Experience: The IFCA is an active part of several scientific projects at the forefront of modern astronomy that, due to their complexity and the enormous volume of data they generate, require special attention to the statistical analysis of signals. Thus the group has extensive experience in fuzzy component separation, signal detection and statistical analysis of distributions with a wide range of applications in other sectors apart from astronomy, such as medicine, security, etc.
Among the various analysis techniques used, the following stand out:
Separation of fuzzy components: Development of component separation algorithms based on Maximum Entropy techniques. Other methods include the Independent Component Method (ICA) and Internal Linear Combination and Template Fitting.
Wavelets: Multi-resolution analysis, data compression and denoising.

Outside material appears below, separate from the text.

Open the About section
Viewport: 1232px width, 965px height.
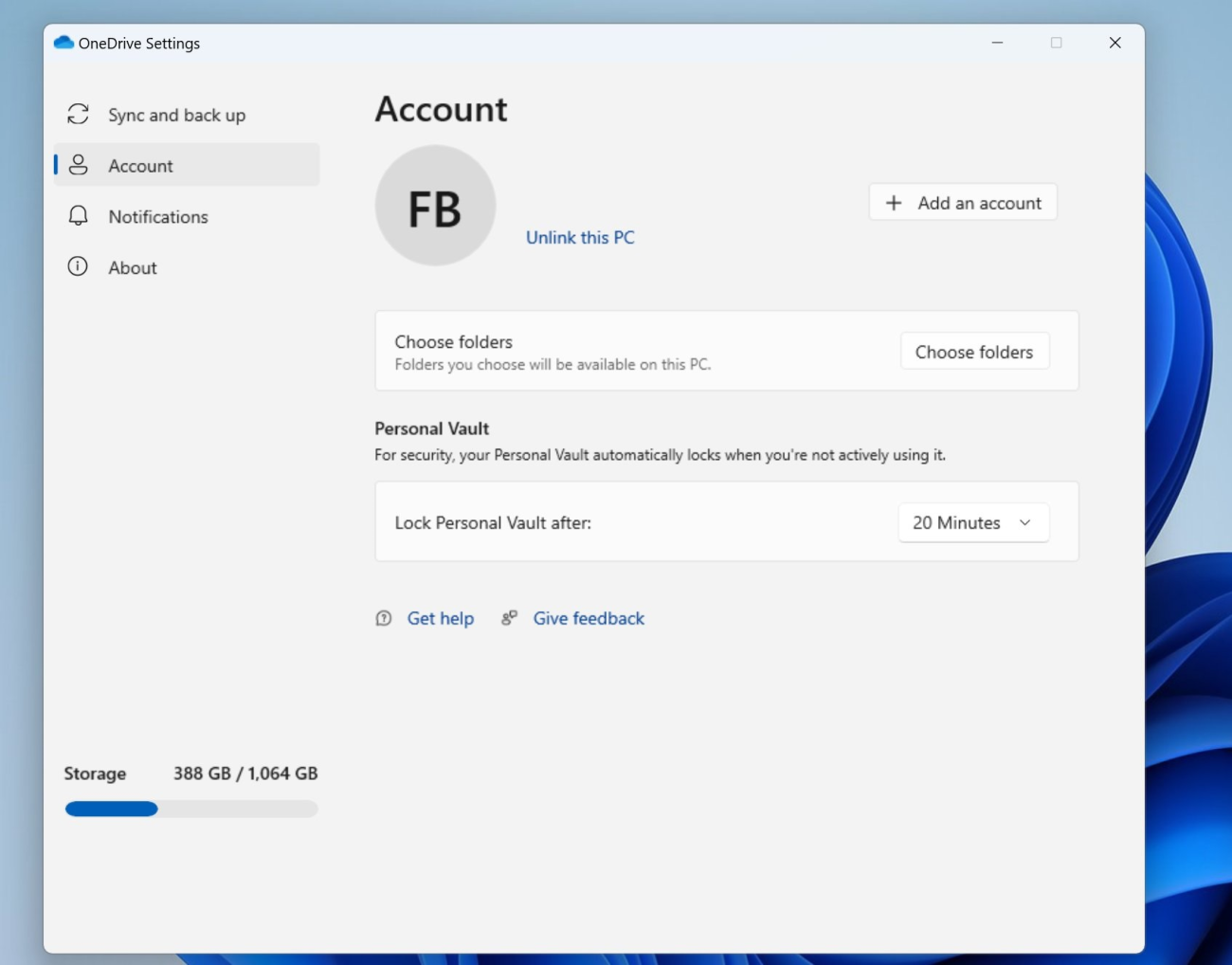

Detection and estimation of compact signals: These include adapted filters, wavelets, Neyman-Pearson filters based on maximums statistics, linear and non-linear fusion techniques, sparse approximations and Bayesian methods.
Spectral estimation from contaminated data: Using an expectation-maximization (EM) type algorithm, the angular spectrum of powers is recovered from images contaminated by other types of unwanted sources.
Statistical study of distributions: Determination of non-Gaussianity. Some of the techniques developed include: wavelets, goodness-of-fit, morphological and topological indicators, Minkowski's functional and n-pdf study.
Adaptation of existing signal processing techniques in the literature under non-ideal conditions (correlated, non-Gaussian, non-stationary noise) to specific problems.
Development of completely new technical solutions, specifically adapted to the type of problem images.
Applications: Human and veterinary health, security and defence, telecommunications and information technology. The experience in signal analysis is easily extrapolated to any problem where images or large data sets appear, from medical images to remote sensing.